Note: It's ironic-- as I'm about to post this my eyes are filled with tears for the third time this morning, and it's only 11.30am. So, I don't feel so tough right now. In fact, I feel like a raw nerve. But, this will soon pass and the pendulum will swing back to steadier ground.


This morning I got an overwhelming feeling to write a blog post. I haven’t written one in almost a year— partially because of time, and you know… pandemic and all that. But, I also haven’t had the urge to write in this format in quite some time because writing about the overwhelming grief we’ve all been experiencing has seemed superfluous. But, I also know my words provide comfort for some, so here goes:

Since I’ve last posted, so much has happened. Getting divorced (a major life change) right before a global pandemic felt exactly like the tidal wave I previously described. But, when everyone is “lost at sea,” I realized not only am I an excellent swimmer (thank you, previous trauma!), but I also had a ton of lifeboats in the form of multiple jobs that kept my raft at sea, opportunities that kept me going, a best friend who stepped up in unexpected ways— moving in with me during the early quarantine, and then eventually the two of us finding an amazing house for all of us to live in with my growing toddler, and countless other moments and people who reached out when I needed it.

And, perhaps the most unexpected and wonderful thing of all: I fell in love again with someone who has been in my orbit for years. Navigating a new relationship is always a challenge, but navigating a new relationship as a single mom to a toddler in the middle of a pandemic brought new meaning to the word challenge. And yet, this is probably the healthiest relationship I’ve ever been in.
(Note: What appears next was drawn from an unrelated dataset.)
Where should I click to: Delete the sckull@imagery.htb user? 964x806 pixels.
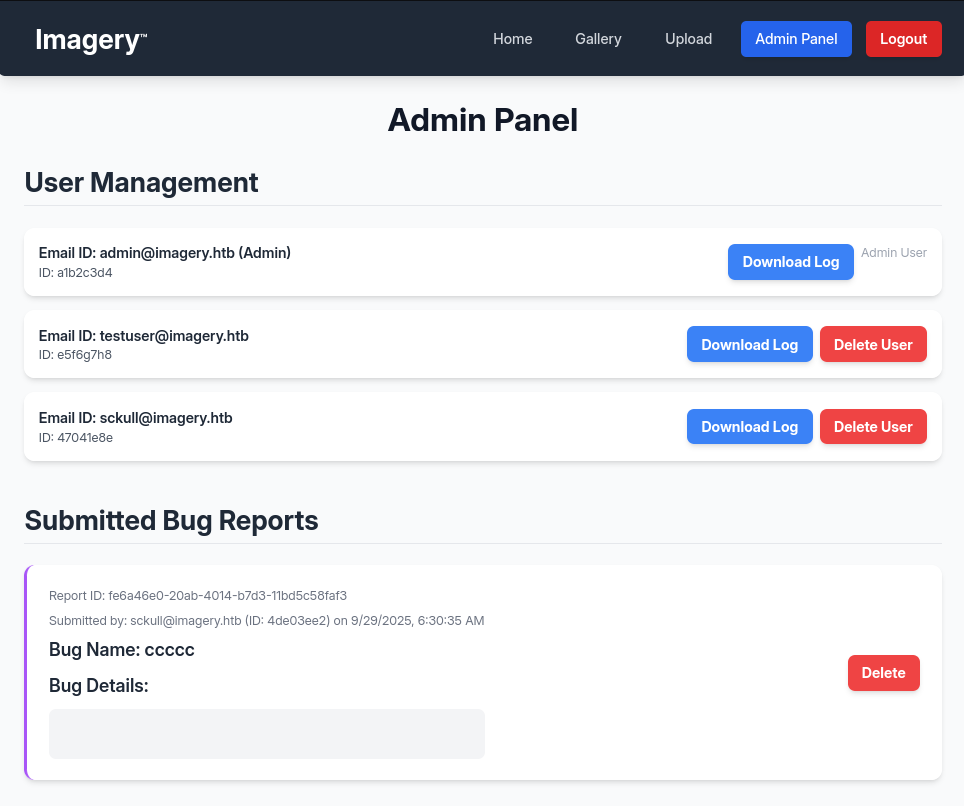(873, 427)
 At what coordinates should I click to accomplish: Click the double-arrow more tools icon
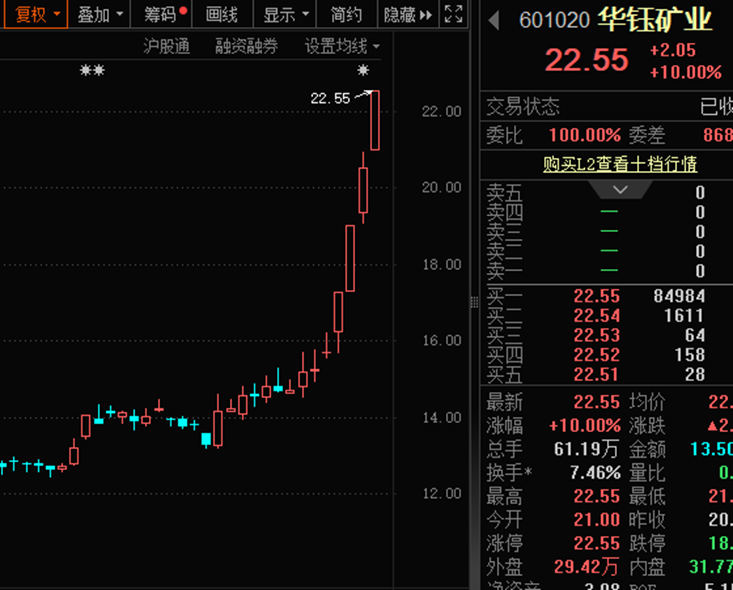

It’s brought me clarity and healing, and I honestly don’t know how I could’ve gotten through the past year without it.

Oh, and I also got a dog who is perfect.

As we approach the one-year mark since the first shelter in place went into effect, there’s a lot of complicated feelings— exhaustion being the most resounding one. I feel it in my body at the end of the day when I’ve run of steam and I feel my patience waning with both my toddler and myself. I’ve felt the envy nag at me every time I see someone get vaccinated, or the frustration and fear as I sign up for another waiting list while patiently waiting for my turn. And I feel the anticipation and anxiety bubble at the thought of what the world is going to look like in a couple months as we all re-enter society again.

Some days I feel invincible— who else could get divorced, work 3 demanding jobs at once, raise a toddler who is dealing with personal and global difficulties, co-write 3 episodes of television— a goal of mine for the past 15 years, while also developing a dream project, find and move into a new home that provides comfort and eases a bit of financial burden, and take control of mental health issues that have been plaguing me since I was a child. And other days, the magnitude of this year, as well as the pressure to continue to support myself and my child in the middle of all this muck feels so unbearable, a wave of grief will wash over me and it becomes so intense, I find myself in the middle of a panic attack all over again. But, the panic attacks are subsiding. I recognize my anxiety for what it is now, and can still be in the wave of emotion without it letting me explode or knock me out. That’s progress. And huge progress at that.

The light at the end of the tunnel is slowly coming into focus. As we all continue to navigate feelings that will come up, I urge everyone to slow down a little and remember to be kind. Life is tough, but so are we.